Kaschmir unter den Šāhmīrīden
Śrīvaras Jaina- und Rājataraṅgiṇī, A.D. 1451–1486 | Vier zeitgeschichtliche Herrscherviten eines indo-persischen Sultanats
Walter Slaje
Śrīvaras zeitgeschichtliche Darstellung der indo-persischen Šāhmīrīden-Dynastie (1339–1555) in Kaschmir steht in der Tradition des von Kalhaṇa unter dem Namen Rājataraṅgiṇī entwickelten Genres literarischer Historiographie.

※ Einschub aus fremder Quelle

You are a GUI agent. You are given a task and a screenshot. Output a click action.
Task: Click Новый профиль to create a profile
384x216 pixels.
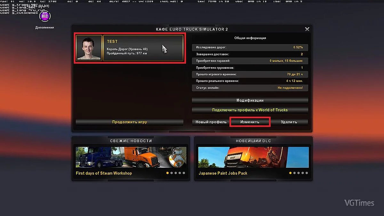tap(211, 122)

Śrīvara diente bis 1486 als Hofgelehrter und Dichter unter den vier Sulṭānen Zayn al-ʿĀbidīn, Ḥaydar Šāh, Ḥasan Šāh und Maḥmūd Šāh. Als Träger dieses Amts konnte er sich auf das Schreiben der von ihm persönlich erlebten Geschichte konzentrieren. Denn anders als seinen Vorgängern Kalhaṇa und Jonarāja, die die Geschichte Kaschmirs von den Anfängen bis zum Jahre 1459 im Rückblick komplettiert und dann bis zu ihrer Zeit fortgeschrieben hatten, blieben Śrīvara nur vereinzelt retrospektive Ergänzungen nachzutragen.

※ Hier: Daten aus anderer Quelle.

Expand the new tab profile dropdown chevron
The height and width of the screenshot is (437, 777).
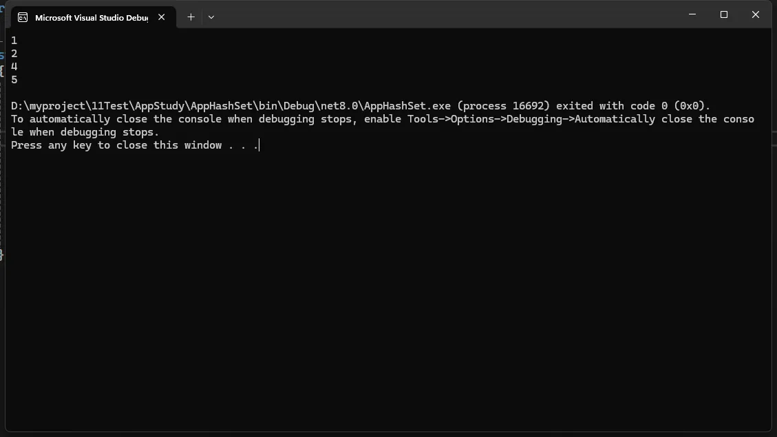click(211, 17)
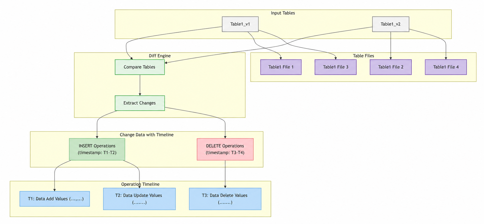
Task: Click the Operation Timeline group label
Action: click(x=140, y=184)
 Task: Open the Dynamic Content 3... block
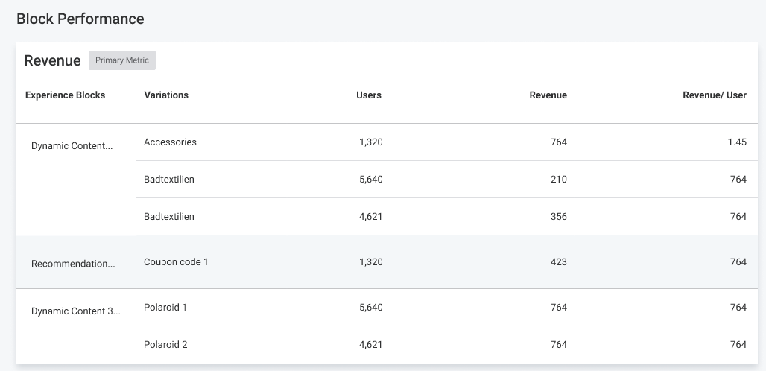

Śrīvaras als Augenzeuge verfaßte Ausführungen sind von einer bemerkenswert detailverliebten Dichte gekennzeichnet, die kaum einen Aspekt seines zeitgenössischen Beobachtungs- und Reflexionshorizonts zur kaschmirischen Alltagskultur, zum Hofleben sowie zu Politik, Religion und Gesellschaft ausläßt. Für den Nachvollzug der Islamisierungsgeschichte Kaschmirs sind in diesem Zusammenhang vor allem das Erstarken des religiösen und politischen Einflusses der aus Baihaq im Iran zugewanderten Sayyids und die durch deren herrschaftslegitimatorische Machtansprüche ausgelösten Dynamiken von herausgehobenem Forschungsinteresse, die zu einem verheerenden, von Śrīvara in Buch 4 beschriebenen Bürgerkrieg führten.
Es handelt sich bei Śrīvaras Werk um die mit Abstand reichste Quelle zur indo-persischen Herrschaftskultur und den Lebensbedingungen im Indien der Frühen Neuzeit unter den damals allgegenwärtigen Bedrohungen durch Hungerkatastrophen, Naturgewalten und kriegerische Auseinandersetzungen.
Der Sanskrittext von Śrīvaras Jaina- und Rājataraṅgiṇī wurde neu hergestellt und ist von einer annotierten deutschen Übersetzung auf gegenüberliegenden Seiten begleitet. Indices zu Namen, Titulaturen und mit Koordinaten versehenen Toponymen beschließen den Band.